Please see my explanation in my response to your first point. But just to add on to it, I think it's fairly normal for a game dev to want to optimize their game. If I can easily double the performance of the weather system in my game, without losing anything in return... why wouldn't I? That could make the difference between whether or not someone with a weaker system is able to comfortably run my game. Please bear in mind that while *you* may (arguably) have something to gain from the obfuscation of your plugin, I certainly don't, and the people playing my game certainly don't. So if removing it can potentially improve their experience, and also make the product that I'm releasing even slightly more pride-worthy, then I would obviously prefer to do so.

I question the actual motive for deobfuscating both of the listed plugins, but I'll just leave it at that you're a curious individual.

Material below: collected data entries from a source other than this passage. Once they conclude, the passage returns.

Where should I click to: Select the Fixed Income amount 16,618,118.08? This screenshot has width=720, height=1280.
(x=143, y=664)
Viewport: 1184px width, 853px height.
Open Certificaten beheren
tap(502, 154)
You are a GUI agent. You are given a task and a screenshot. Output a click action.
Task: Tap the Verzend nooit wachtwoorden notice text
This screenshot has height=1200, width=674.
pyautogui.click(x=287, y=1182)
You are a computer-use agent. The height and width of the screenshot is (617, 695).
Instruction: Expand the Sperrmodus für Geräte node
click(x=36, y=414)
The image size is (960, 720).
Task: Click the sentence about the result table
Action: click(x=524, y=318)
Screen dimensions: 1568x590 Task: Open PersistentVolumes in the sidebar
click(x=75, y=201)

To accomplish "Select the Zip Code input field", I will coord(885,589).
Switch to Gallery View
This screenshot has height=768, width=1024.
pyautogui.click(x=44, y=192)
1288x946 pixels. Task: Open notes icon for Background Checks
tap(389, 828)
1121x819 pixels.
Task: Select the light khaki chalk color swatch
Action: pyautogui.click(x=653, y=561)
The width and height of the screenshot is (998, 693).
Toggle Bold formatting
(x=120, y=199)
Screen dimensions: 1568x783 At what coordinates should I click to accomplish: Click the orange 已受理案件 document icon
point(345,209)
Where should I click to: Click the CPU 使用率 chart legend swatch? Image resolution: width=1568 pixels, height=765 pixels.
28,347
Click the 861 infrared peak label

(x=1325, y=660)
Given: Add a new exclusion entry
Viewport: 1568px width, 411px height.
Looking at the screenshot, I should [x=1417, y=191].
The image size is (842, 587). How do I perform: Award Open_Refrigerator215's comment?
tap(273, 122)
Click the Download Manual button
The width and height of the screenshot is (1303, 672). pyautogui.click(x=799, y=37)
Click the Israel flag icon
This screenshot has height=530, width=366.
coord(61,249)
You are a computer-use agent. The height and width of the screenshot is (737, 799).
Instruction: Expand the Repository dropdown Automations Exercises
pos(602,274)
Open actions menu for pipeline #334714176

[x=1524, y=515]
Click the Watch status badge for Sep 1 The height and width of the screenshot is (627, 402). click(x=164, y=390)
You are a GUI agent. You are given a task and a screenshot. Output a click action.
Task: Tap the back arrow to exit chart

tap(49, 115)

Since you brought it up anyway, you actually *didn't* just leave it at me being a curious individual. But I mean, why would I even lie about it? If my actual intent was to read/edit your code, I would have no reason to try to hide that, because your ToS explicitly gives me permission to do that, if I were so inclined.

But you're obviously free to think/say whatever you want about me. It won't change the validity of the things that I've said.

This is intended for the code that we provide in the JS Plugin Parameters. Because despite the fact that the code is visible and open for everybody, we have had a few members ask if changing the code in these segments would be okay, and that's what we've placed in.

Spoiler: Relevant portion of the ToS (for easy reference)

3. You may edit the source code to suit your needs, so long as you do not claim the source code belongs to you. VisuStella also does not take responsibility for the plugin if any changes have been made to the plugin's code, nor does VisuStella take responsibility for user-provided custom code used for custom control effects including advanced JavaScript notetags and/or plugin parameters that allow custom JavaScript code.

That seems a little bit weird, simply because it explicitly makes mention of both the plugin's source code *and* the code in the parameters, as two different entities, and it pretty clearly seems to be indicating that it's alright to edit either of them.

i'm still scared to using Visustella Battle Plugin, 'cause that "Lowercase" problem, 'til now...

in the end, i'm still stick in MV. there's so many best plugin to get for my project

Honestly, Battle Core is a very nice plugin, and I think it is one of the ones that are worth a potential performance cost.